ESXi host part of VSAN cluster shows 'Not responding' on vSphere Client and multiple vSAN objects are inaccessible
search cancel

ESXi host part of VSAN cluster shows 'Not responding' on vSphere Client and multiple vSAN objects are inaccessible

book

Article ID: 426511

calendar_today

Updated On:

Products

VMware vSAN

Issue/Introduction

Symptoms:

  • ESXi host part of vSAN OSA cluster reports a status of "Not Responding" in vCenter Server.
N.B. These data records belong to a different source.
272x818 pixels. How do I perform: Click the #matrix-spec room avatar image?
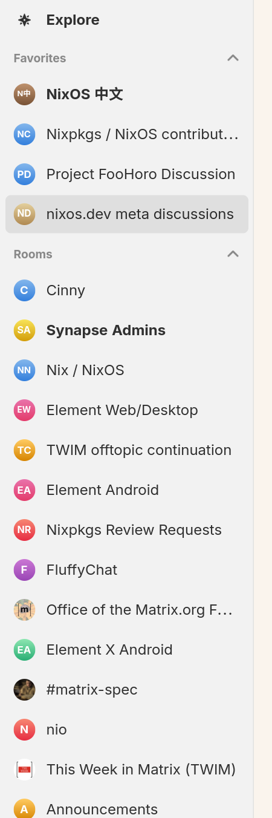coord(24,690)
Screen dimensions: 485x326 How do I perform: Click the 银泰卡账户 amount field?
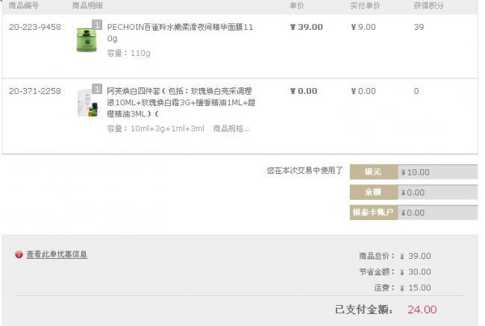coord(437,213)
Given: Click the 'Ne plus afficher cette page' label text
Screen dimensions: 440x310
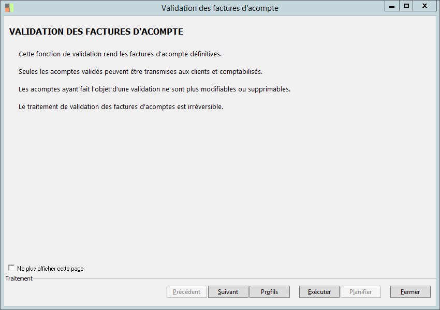Looking at the screenshot, I should click(50, 269).
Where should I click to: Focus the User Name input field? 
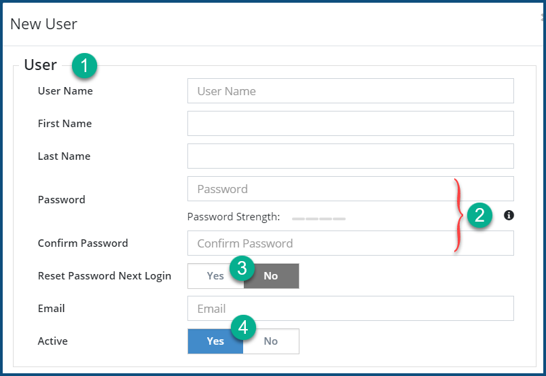click(x=350, y=91)
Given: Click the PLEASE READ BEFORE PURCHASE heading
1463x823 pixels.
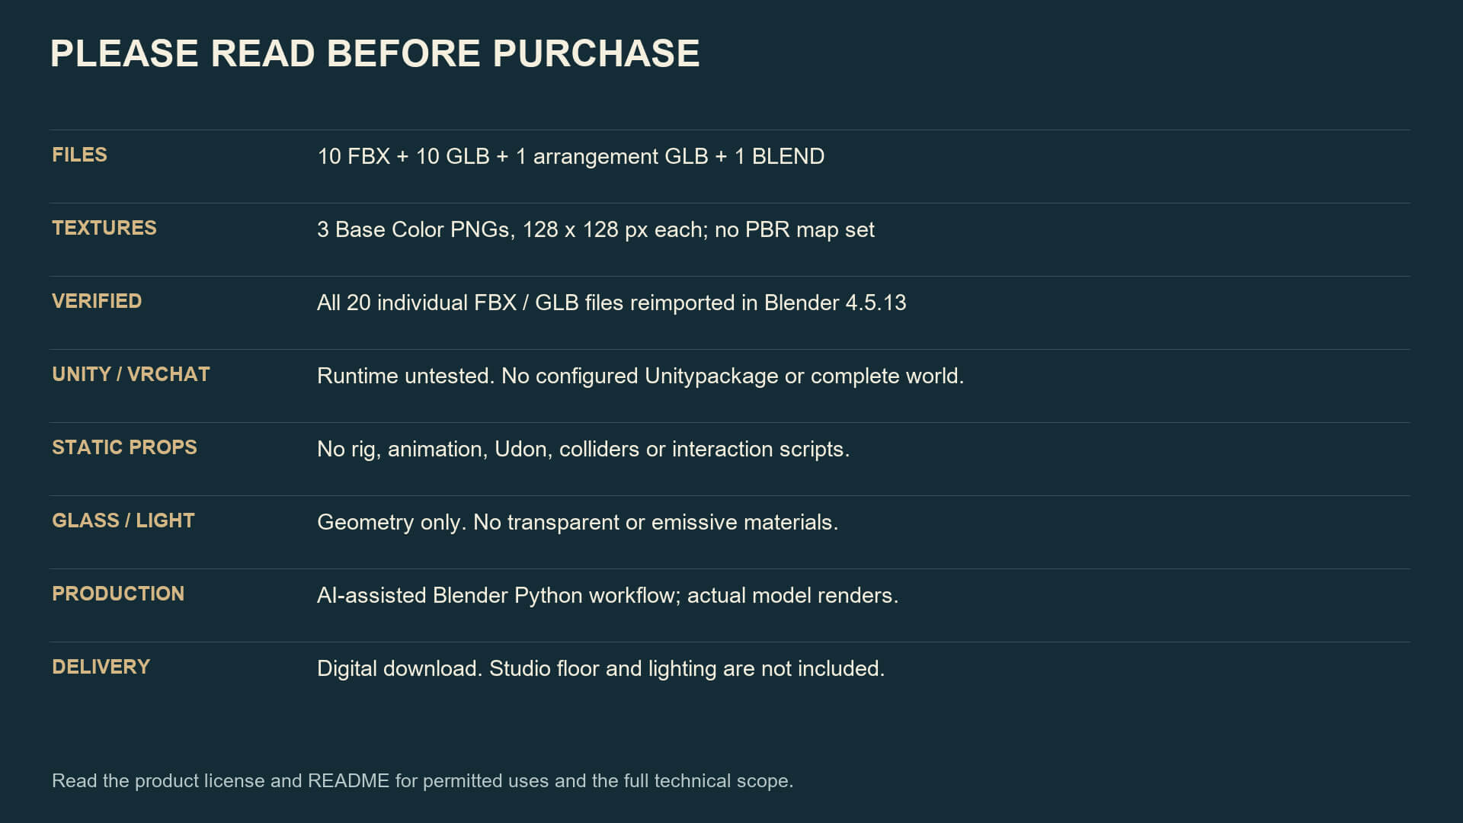Looking at the screenshot, I should click(375, 53).

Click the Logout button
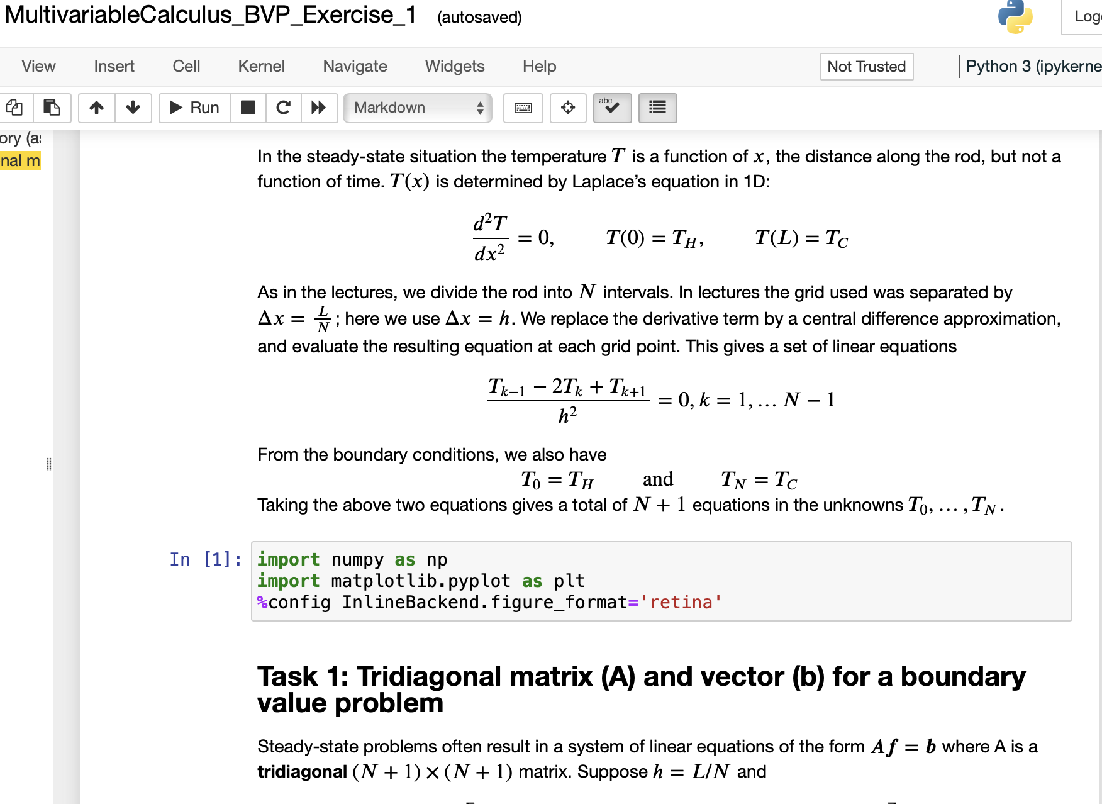(1086, 16)
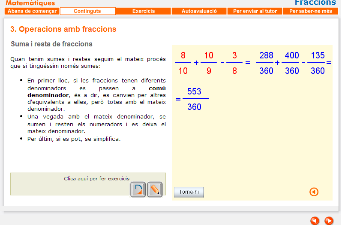Click the orange pencil exercise icon
This screenshot has height=225, width=351.
tap(155, 189)
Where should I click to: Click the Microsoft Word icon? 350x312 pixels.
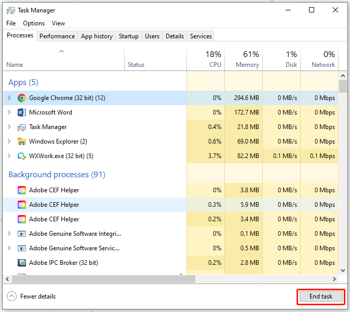[x=21, y=112]
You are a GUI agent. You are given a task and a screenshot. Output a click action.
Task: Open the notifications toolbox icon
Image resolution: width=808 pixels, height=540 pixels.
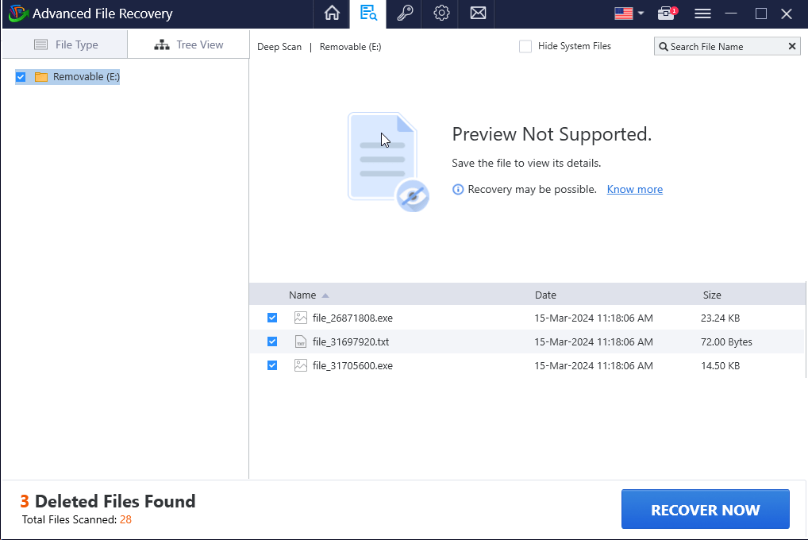666,14
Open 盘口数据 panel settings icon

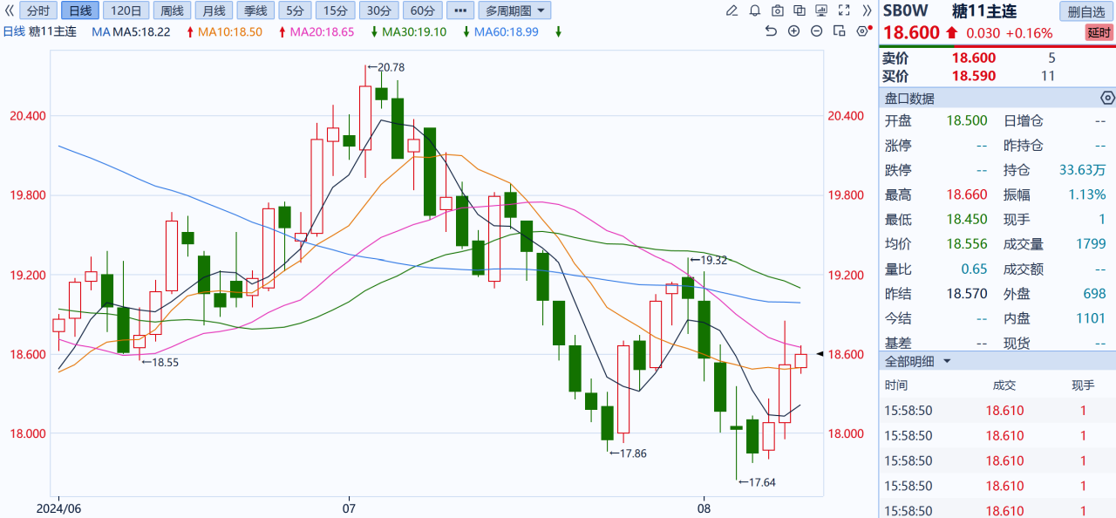tap(1107, 98)

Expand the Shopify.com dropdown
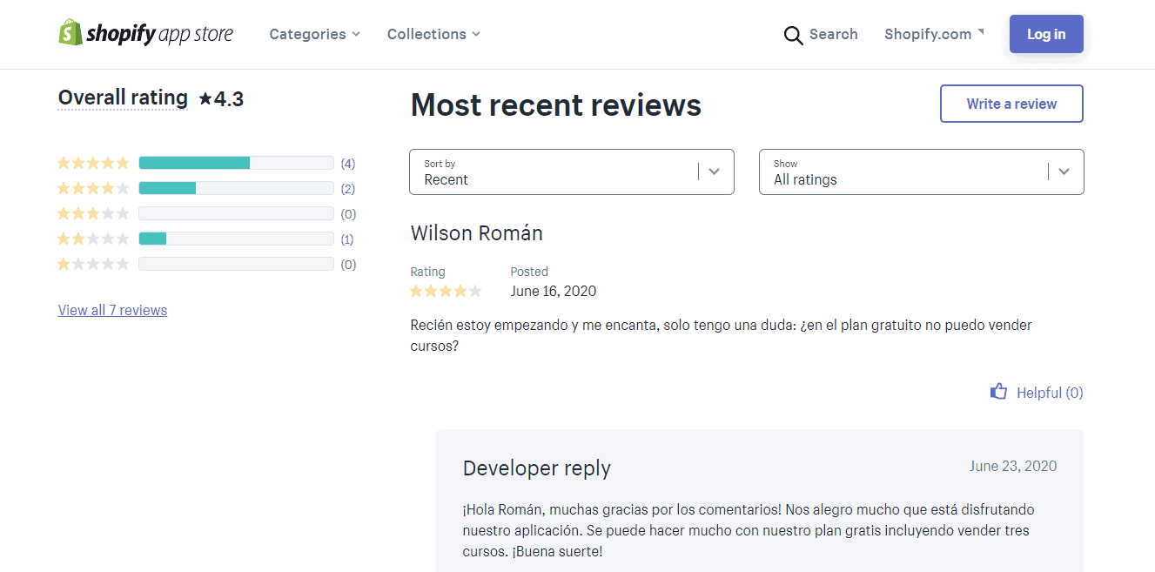pyautogui.click(x=934, y=34)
  • The host remains reachable via ping, SSH, and the Direct Host Client, even while showing the state "Not responding" in vCenter server.

  • A significant number of virtual objects enter Inaccessible or Reduced Availability states. The count of impacted objects fluctuates or increases over time.

    The status of the virtual objects can be verified using the below command:

    localcli vsan debug object health summary get
    Health Status                                              Number Of Objects
    ---------------------------------------------------------  -----------------
    remoteAccessible                                                           0
    inaccessible                                                              13
    reduced-availability-with-no-rebuild                                       0
    reduced-availability-with-no-rebuild-delay-timer                           0
    reducedavailabilitywithpolicypending                                       0
    reducedavailabilitywithpolicypendingfailed                                 0
    reduced-availability-with-active-rebuild                                   4
    reducedavailabilitywithpausedrebuild                                       0
    data-move                                                                  0
    nonavailability-related-reconfig                                           0
    nonavailabilityrelatedincompliancewithpolicypending                        0
    nonavailabilityrelatedincompliancewithpolicypendingfailed                  0
    nonavailability-related-incompliance                                       0
    nonavailabilityrelatedincompliancewithpausedrebuild                        0
    healthy                                                                  235
  • The host went into Not responding state after new workloads were migrated to the cluster, increasing network traffic.

  • In the VSAN skyline health accessible via vCenter server > VSAN Cluster > Monitor > VSAN > Skyline health, below errors are observed

Environment

VMware VSAN 8.x

Cause

The issue is caused by an MTU mismatch within the ESXi networking stack. While the vmkernel interface used for vSAN, Management, and vMotion was set to Jumbo frames (MTU 9000), the underlying virtual switch was configured with a standard MTU of 1500.

This mismatch caused large vSAN packets to be dropped. The resulting network instability lead to repeated "Lost access to volume" events. This high volume of storage and network errors caused hostd (the ESXi management agent) to suffer severe performance degradation, eventually preventing it from communicating with vCenter.

Cause Validation:

  • vmkpings between the ESXi host with jumbo frames fails with 100% packet loss.

    vmkping -I vmk# -s 8972 192.#.#.#
    PING 192.#.#.# (192.#.#.#): 8972 data bytes

    --- 192.#.#.# ping statistics ---
    3 packets transmitted, 0 packets received, 100% packet loss

  • Reviewing the /var/run/log/hostd.log reports hostd performance degradation events and Lost access to volume events for VSAN objects.

    2026-01-17T12:33:20.388Z In(166) Hostd[81569040]: [Originator@6876 sub=Vimsvc.ha-eventmgr] Event 581818 : Issue detected on <Host IP/fqdn> in ha-datacenter: hostd performance has degraded due to high system latency
    ................................
    2026-01-20T07:40:58.753Z In(166) Hostd[2104714]: [Originator@6876 sub=Vimsvc.ha-eventmgr] Event 586575 : Issue detected on <Host IP/fqdn> in ha-datacenter: hostd performance has degraded due to high system latency

2026-01-20T07:42:01.174Z In(166) Hostd[81479861]: [Originator@6876 sub=Vimsvc.ha-eventmgr] Event 586576 : Lost access to volume 694cf483-########-####-############ (83f44c69-####-####-####-############) due to connectivity issues. Recovery attempt is in progress and outcome will be reported shortly.
2026-01-20T07:42:56.129Z In(166) Hostd[2104714]: [Originator@6876 sub=Vimsvc.ha-eventmgr] Event 586577 : Lost access to volume 695117df-########-####-############ (df175169-####-####-####-############) due to connectivity issues. Recovery attempt is in progress and outcome will be reported shortly.

 

Resolution

To resolve this issue, the MTU settings must be consistent across the entire network path.

  • Navigate to the ESXi Host > Configure > Networking > VMkernel adapters.

  • Select the impacted VMkernel

  • Click Edit > NIC Settings.

  • Change the MTU to 1500.

  • Click OK.

Note: If Jumbo Frames are required for performance, the MTU must be set to 9000 on the vmkernel, the virtual switch, and the physical network switch ports.